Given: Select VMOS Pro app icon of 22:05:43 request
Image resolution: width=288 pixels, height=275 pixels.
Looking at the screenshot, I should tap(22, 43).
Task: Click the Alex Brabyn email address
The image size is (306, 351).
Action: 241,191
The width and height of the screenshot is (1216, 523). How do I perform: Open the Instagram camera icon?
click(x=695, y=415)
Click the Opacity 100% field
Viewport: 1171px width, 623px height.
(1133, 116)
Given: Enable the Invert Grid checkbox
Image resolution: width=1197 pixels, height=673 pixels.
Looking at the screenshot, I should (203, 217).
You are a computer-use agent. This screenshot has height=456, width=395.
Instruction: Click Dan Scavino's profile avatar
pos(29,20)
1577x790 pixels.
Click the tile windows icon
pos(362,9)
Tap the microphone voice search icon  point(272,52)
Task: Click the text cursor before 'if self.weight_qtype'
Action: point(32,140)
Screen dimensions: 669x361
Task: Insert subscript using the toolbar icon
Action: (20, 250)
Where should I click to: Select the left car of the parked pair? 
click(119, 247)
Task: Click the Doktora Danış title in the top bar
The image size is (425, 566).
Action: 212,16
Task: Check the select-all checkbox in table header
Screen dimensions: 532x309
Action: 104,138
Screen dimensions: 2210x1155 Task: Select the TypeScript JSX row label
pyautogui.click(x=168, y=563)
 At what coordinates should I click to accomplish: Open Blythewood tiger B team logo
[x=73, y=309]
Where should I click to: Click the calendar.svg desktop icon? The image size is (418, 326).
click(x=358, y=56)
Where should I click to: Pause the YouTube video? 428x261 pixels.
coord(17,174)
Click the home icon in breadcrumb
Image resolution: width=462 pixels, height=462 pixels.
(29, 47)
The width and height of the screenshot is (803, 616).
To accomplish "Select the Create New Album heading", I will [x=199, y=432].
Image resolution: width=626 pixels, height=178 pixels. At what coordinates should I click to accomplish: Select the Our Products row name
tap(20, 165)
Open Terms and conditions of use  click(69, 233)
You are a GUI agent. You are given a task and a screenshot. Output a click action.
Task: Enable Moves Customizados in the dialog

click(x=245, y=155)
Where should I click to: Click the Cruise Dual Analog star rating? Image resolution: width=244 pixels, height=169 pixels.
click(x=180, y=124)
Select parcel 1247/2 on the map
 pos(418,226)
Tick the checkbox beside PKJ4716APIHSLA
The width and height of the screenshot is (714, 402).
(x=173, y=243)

What you have to do: Nothing but a number, please, for how many lines of the data hold "checkbox".

Answer box: 3